#### [WHAT IS NEEDED]
Count the lines of the data below that contain the string "icon". Reply with the number alone.

#### [EXERCISE MATERIALS]
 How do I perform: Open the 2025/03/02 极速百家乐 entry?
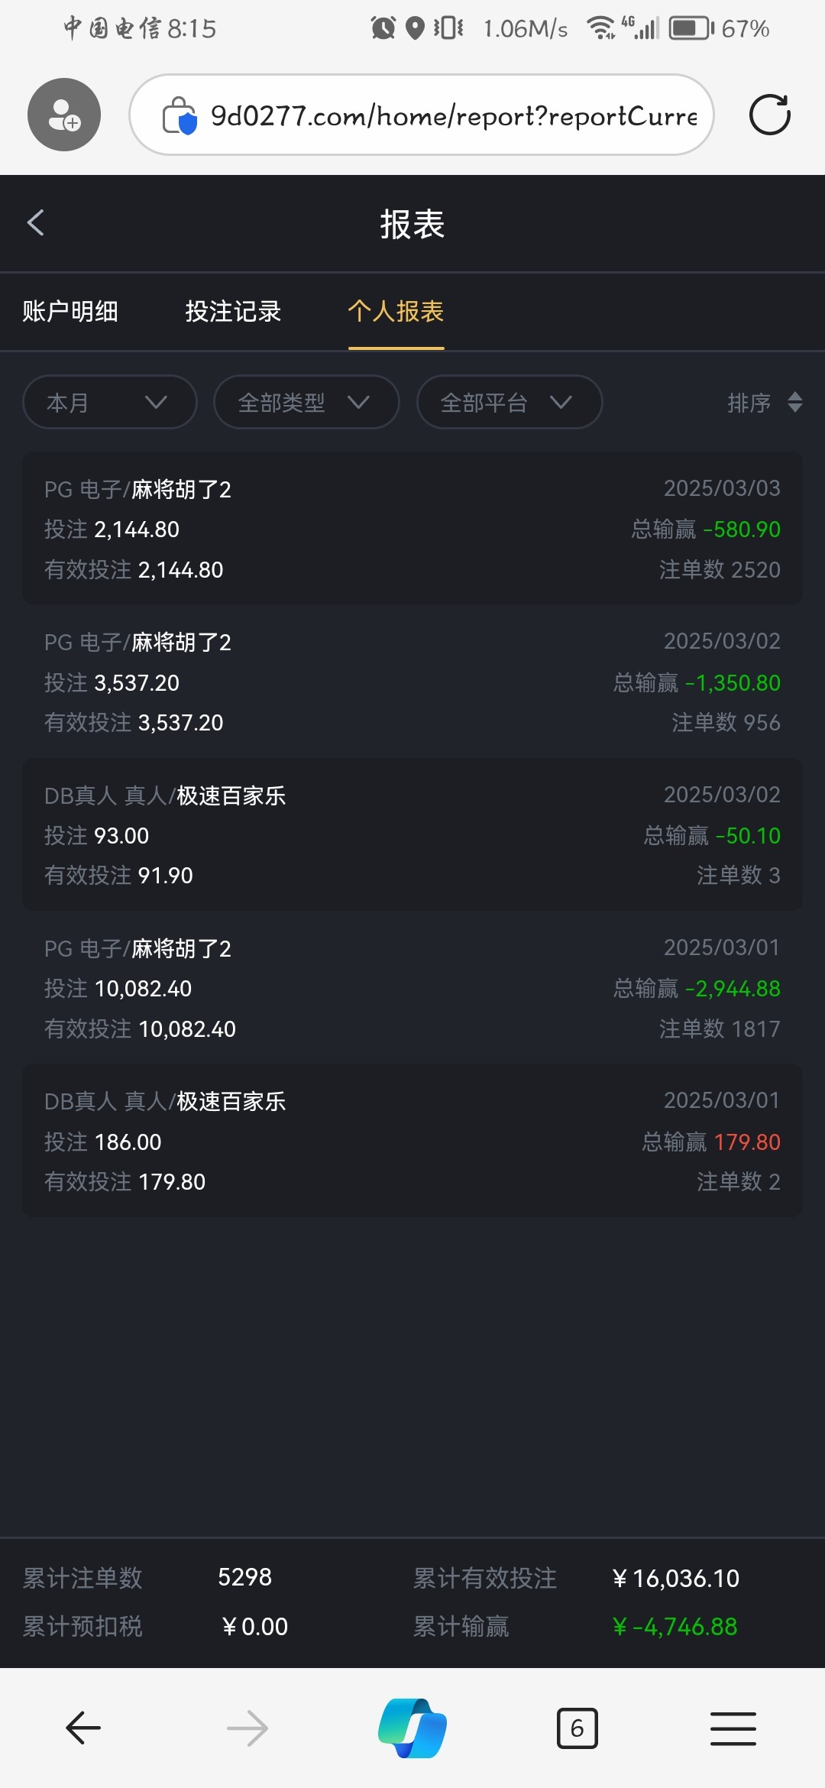click(413, 834)
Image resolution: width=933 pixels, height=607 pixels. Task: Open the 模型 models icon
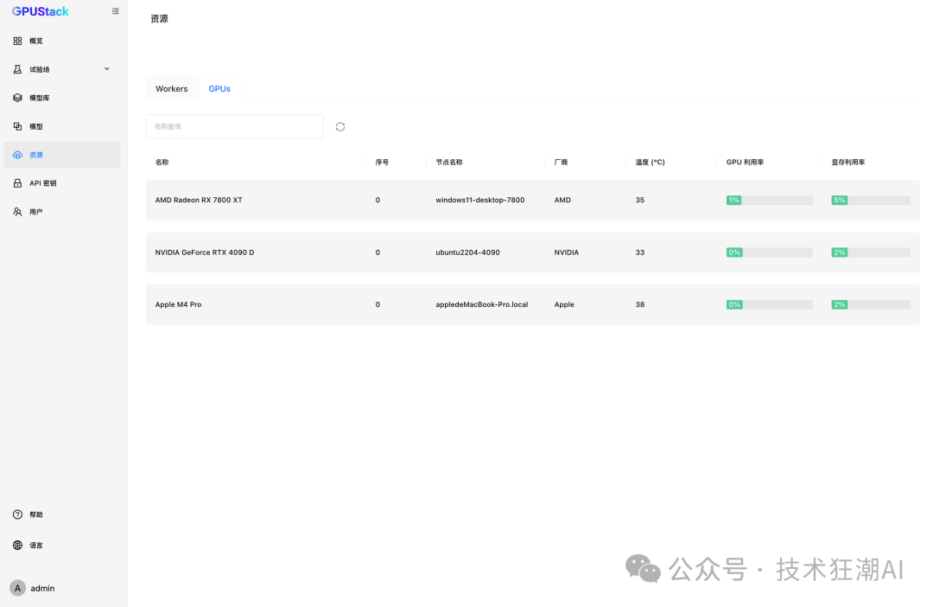point(17,126)
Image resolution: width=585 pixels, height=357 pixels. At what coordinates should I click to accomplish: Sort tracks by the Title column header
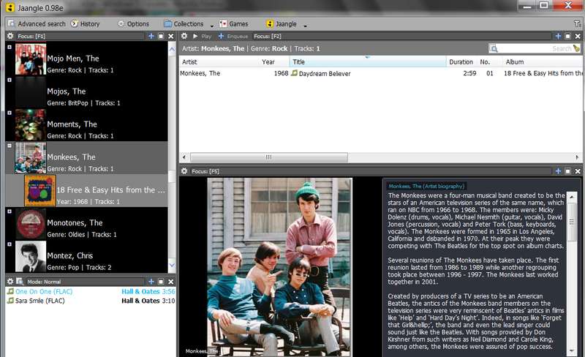click(x=368, y=62)
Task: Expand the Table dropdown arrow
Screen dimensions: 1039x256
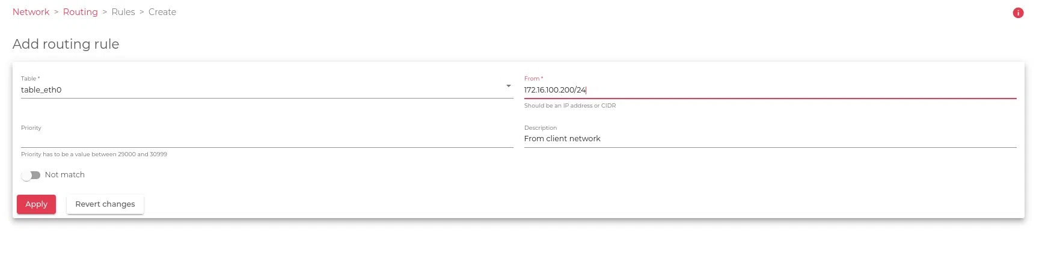Action: (x=509, y=86)
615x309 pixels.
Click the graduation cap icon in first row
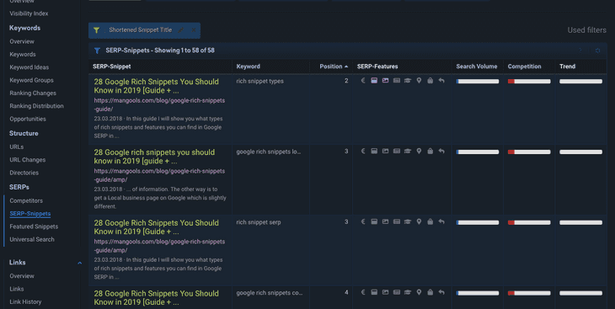408,81
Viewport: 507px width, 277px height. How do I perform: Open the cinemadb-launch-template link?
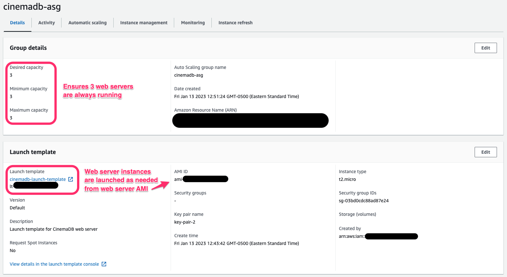(x=38, y=179)
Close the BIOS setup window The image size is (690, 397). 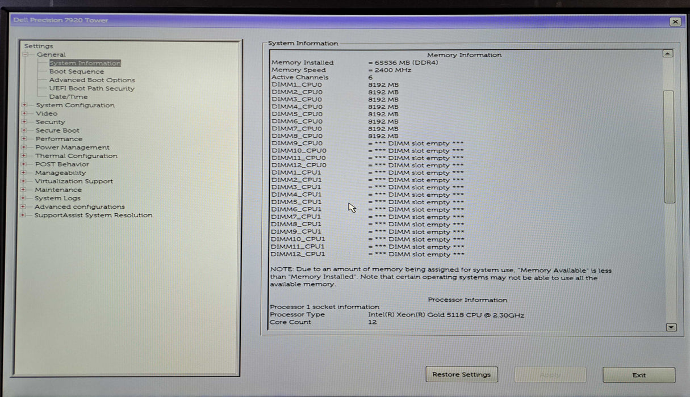(x=675, y=22)
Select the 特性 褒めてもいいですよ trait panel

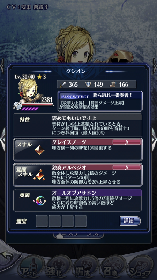(77, 125)
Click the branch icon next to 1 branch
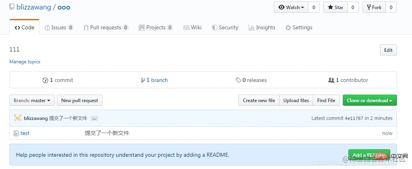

#### [FULL RESPONSE]
3